I’m talking a lot more about my dad’s father (he wasn’t a dad) than I am about his mother (she wasn’t a mom). Frankly I know more about him. I know she was brilliant. Yes, she was smarter than my mom’s mom. Granny didn’t always have all the answers. My other grandmother always had an answer. And it was usually right. It was also usually long. (I get that from somewhere.) I remember asking her once if Cooperstown, NY is close to New York City. It took her half an hour to answer that question.

But I never had much of a relationship with her. Neither did my dad. He’d talk about “my mother,” or “my father.” I heard him call his father “Dad” once. They were arguing. About me. As for her, well, I never heard him call her “Mom.”

I haven’t seen her or spoken with her since October 1990.

It’s hard for me to talk or write about this, because I don’t want to rag on my relatives. I always had a great deal of respect for them. I know what they were capable of, and I think that’s why I’m disappointed in them.

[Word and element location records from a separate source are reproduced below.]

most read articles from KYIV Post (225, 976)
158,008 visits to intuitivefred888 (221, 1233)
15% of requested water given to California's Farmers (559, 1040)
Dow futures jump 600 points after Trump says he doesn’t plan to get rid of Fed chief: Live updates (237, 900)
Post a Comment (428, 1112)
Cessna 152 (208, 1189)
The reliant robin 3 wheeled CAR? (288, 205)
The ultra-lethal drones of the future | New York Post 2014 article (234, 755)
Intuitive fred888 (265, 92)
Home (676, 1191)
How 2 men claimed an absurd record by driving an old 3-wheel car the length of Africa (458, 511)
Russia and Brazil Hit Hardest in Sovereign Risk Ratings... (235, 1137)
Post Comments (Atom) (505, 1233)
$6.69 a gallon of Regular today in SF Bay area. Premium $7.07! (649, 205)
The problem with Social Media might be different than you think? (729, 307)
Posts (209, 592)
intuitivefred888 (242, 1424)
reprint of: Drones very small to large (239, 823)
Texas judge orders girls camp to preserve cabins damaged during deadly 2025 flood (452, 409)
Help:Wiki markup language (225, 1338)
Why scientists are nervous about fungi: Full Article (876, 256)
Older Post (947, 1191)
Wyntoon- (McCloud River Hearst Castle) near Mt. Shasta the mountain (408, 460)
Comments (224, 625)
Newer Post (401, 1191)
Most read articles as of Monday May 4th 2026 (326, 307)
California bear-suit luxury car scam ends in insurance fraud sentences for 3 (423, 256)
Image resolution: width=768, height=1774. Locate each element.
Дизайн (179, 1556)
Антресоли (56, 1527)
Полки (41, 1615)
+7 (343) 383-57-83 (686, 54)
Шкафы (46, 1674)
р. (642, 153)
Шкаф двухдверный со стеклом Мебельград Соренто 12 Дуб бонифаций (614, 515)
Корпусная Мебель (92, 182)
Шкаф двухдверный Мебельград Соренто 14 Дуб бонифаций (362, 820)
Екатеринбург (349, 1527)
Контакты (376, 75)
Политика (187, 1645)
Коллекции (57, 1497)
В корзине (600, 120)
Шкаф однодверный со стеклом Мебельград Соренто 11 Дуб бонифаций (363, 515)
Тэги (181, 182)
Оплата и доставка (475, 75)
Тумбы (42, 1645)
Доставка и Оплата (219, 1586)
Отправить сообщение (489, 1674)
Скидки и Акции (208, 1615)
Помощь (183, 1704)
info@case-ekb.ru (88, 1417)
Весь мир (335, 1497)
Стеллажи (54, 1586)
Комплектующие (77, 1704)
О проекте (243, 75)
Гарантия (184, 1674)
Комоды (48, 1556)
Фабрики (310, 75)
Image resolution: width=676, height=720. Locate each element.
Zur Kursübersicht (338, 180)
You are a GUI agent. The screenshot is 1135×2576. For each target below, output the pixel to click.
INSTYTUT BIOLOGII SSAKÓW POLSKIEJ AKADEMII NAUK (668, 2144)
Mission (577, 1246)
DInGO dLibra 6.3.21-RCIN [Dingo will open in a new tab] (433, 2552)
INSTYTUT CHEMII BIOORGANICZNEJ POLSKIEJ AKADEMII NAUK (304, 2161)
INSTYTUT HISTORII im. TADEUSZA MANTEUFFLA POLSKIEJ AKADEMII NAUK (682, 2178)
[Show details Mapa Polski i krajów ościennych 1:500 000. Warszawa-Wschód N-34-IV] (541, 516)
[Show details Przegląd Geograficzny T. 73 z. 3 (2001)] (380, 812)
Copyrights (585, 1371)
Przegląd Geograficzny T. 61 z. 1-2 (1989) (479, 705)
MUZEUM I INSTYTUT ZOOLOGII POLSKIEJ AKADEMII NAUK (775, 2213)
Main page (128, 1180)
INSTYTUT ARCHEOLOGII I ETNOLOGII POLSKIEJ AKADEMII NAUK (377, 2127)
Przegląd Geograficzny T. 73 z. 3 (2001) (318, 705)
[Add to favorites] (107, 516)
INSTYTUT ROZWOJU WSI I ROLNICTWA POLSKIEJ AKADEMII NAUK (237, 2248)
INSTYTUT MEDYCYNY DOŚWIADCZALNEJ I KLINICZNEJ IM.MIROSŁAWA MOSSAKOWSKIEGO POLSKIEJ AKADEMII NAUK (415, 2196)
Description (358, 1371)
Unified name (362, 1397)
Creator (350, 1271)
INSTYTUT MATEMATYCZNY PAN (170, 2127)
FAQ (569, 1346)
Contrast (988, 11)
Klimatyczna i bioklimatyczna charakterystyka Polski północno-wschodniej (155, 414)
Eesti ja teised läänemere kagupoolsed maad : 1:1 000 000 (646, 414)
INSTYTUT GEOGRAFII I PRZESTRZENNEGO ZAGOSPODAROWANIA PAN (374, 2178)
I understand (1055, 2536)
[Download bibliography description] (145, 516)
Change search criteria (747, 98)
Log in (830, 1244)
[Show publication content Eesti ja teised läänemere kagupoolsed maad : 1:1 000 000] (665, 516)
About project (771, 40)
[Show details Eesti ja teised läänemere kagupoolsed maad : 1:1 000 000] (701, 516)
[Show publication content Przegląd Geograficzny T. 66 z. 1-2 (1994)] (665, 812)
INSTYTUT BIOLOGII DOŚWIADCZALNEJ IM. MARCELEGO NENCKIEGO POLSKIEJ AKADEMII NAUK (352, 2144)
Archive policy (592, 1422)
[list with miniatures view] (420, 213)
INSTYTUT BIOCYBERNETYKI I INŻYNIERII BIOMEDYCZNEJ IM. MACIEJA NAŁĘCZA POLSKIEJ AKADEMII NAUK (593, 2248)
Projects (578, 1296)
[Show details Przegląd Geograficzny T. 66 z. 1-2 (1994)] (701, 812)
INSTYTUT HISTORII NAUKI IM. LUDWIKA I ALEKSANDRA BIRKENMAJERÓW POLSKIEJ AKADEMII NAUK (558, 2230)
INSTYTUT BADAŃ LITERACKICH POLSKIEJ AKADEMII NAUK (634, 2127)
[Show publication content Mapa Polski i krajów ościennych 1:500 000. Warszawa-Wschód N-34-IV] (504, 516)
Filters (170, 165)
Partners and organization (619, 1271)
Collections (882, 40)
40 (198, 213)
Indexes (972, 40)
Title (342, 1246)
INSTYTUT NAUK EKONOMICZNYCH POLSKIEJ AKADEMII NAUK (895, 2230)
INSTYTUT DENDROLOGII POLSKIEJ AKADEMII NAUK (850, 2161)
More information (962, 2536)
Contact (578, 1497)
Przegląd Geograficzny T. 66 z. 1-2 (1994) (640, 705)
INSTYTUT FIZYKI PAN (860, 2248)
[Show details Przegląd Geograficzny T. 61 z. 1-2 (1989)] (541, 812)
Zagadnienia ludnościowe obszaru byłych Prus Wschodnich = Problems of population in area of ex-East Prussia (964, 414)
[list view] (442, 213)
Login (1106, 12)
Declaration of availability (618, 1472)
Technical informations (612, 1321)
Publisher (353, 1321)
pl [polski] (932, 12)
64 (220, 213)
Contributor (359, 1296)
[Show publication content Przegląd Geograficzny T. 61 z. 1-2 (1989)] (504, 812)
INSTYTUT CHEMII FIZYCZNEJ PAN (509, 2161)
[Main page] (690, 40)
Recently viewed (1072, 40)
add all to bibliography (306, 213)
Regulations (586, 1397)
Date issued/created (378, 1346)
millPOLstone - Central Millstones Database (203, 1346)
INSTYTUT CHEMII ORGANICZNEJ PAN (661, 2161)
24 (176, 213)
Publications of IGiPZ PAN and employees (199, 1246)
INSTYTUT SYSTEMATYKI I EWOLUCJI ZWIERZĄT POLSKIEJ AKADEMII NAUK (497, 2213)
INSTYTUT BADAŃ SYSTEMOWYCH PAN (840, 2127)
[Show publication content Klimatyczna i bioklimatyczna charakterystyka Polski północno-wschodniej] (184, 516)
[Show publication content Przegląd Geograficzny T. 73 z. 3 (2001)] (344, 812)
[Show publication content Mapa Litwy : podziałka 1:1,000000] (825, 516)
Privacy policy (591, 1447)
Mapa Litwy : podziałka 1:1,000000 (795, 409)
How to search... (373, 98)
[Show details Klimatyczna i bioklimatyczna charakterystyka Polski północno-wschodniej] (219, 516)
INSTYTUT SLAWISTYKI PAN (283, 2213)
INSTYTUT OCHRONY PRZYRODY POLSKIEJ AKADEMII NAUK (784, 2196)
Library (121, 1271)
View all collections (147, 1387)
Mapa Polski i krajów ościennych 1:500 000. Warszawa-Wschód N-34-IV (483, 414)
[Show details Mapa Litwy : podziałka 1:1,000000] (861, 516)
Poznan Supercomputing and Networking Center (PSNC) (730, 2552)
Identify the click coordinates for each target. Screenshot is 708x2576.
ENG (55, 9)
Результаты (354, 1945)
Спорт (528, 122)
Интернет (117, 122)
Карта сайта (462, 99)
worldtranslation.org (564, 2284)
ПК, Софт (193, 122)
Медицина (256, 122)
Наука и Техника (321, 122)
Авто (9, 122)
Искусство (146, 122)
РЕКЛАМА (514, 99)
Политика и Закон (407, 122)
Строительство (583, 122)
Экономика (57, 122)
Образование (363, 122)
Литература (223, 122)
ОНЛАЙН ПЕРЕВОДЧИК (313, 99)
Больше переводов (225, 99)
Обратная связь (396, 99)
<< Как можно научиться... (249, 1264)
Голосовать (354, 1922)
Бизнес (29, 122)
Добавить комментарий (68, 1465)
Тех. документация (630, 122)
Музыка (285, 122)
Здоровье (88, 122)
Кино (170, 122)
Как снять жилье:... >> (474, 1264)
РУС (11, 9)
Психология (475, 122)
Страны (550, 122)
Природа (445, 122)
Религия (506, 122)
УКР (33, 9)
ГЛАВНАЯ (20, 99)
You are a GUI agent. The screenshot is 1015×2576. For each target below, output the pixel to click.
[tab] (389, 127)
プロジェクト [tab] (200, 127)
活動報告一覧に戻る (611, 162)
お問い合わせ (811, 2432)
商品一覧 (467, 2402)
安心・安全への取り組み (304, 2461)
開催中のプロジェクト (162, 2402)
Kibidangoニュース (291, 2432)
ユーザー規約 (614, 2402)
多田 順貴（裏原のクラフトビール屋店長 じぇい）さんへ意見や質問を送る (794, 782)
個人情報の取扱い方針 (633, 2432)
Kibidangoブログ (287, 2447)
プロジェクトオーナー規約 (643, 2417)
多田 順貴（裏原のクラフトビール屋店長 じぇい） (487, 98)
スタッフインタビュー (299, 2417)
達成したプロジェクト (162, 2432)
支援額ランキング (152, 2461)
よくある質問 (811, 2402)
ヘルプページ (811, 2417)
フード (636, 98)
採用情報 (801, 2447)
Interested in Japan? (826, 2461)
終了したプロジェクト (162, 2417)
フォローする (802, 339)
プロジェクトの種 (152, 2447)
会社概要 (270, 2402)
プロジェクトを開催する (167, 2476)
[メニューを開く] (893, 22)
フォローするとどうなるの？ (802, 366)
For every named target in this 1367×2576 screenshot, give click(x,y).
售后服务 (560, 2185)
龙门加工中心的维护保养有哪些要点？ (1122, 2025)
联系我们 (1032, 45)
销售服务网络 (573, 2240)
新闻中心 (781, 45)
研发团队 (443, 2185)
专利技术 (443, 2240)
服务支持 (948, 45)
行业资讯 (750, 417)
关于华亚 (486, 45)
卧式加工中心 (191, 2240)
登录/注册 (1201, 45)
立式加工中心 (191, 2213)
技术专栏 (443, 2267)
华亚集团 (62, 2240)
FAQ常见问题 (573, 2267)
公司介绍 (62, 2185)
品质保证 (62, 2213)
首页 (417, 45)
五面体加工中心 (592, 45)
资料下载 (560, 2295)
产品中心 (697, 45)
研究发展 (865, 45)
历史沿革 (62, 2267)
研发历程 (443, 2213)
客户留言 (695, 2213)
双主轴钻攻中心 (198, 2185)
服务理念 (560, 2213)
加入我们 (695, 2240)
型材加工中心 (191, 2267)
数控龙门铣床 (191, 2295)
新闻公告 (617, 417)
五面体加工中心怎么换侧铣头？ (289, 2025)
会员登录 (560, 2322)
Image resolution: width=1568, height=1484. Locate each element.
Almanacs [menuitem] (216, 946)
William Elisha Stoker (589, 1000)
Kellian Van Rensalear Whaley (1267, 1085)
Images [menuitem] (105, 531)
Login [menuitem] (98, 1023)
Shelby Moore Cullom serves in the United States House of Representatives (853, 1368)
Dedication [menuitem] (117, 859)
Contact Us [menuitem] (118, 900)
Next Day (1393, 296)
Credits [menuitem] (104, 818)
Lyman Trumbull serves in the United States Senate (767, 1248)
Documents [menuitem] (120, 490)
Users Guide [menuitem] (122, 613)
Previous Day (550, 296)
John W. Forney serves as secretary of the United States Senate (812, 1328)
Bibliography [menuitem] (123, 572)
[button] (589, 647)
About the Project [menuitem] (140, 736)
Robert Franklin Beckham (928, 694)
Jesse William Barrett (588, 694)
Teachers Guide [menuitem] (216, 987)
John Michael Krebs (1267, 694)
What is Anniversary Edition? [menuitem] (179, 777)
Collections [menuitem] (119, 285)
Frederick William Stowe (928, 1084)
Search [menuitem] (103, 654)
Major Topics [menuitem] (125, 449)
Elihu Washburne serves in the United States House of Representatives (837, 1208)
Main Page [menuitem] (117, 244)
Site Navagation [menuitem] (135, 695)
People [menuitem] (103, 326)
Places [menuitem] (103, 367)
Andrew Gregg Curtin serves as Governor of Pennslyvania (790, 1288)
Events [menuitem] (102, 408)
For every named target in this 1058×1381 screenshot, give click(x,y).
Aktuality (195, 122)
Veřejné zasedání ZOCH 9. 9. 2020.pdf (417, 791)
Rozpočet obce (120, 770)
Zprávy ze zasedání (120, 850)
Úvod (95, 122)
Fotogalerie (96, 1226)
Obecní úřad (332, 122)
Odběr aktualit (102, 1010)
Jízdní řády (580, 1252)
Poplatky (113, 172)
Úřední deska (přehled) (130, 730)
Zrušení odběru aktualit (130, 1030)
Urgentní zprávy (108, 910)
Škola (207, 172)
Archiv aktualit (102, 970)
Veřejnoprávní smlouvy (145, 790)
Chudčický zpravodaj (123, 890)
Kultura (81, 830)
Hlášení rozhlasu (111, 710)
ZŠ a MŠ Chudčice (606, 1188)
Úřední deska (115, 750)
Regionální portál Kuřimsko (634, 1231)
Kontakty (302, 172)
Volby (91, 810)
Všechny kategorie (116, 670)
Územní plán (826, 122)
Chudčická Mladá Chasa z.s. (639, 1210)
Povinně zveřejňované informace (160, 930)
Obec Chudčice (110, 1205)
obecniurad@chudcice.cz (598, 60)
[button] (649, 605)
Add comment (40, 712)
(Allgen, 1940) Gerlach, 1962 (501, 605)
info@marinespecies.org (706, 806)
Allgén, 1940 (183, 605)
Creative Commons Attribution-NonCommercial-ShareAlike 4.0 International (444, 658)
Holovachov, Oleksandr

My dad grew up being told he’d be a failure all his life. He didn’t get good grades, and he was rebellious. I suspect a lot of that was because he had two absentee parents. But Dad was smart. It seems his biggest problem growing up was that he mostly used his great mind to figure out when he had to perform and when he could get by with slacking. He also couldn’t make up his mind what he wanted to do with his life. He had the same gifts his father had, but he wanted to be as different from his father as possible, and that posed a dilemma for him. He once told me his father didn’t know what to do with him. But that’s OK. Dad was only two years younger than I am now when he finally figured out what to do with himself.

The decision was made that my dad’s younger brother would carry my grandfather’s torch after he died. I don’t know what role she played in the decision, but she stood behind it. My dad watched as his brother made mistakes and both his brother and his mother paid for them. My dad tried to help. He didn’t want his help. She didn’t want his help. Finally my dad gave up. Dad had made himself a success; in his own mind, he’d proven them wrong. I don’t think he was interested in proving them wrong in their minds; he just didn’t want to see them struggle. Loyalty runs in the family.

I asked my mom which of my grandmothers really had more? Her mom thought she struggled all her life, but she was always able to provide for herself and others. Always. Had she been able to see that, I think she’d still be alive today.

When Granny died, she left enough for her four kids to fight over. But they didn’t fight over it. That wasn’t how she raised them.

I know one of my duties is to provide for my relatives, and in that regard, to be perfectly honest, I always let my dad’s mom down. But I guess I always assumed since she never wanted my dad’s help when he was alive, why would she want mine? To my knowledge, she never attempted to contact me after he died, so I had no way of knowing any different.

Dad’s mom died yesterday. All I have on her living conditions is hearsay, but I know poverty when I hear it described.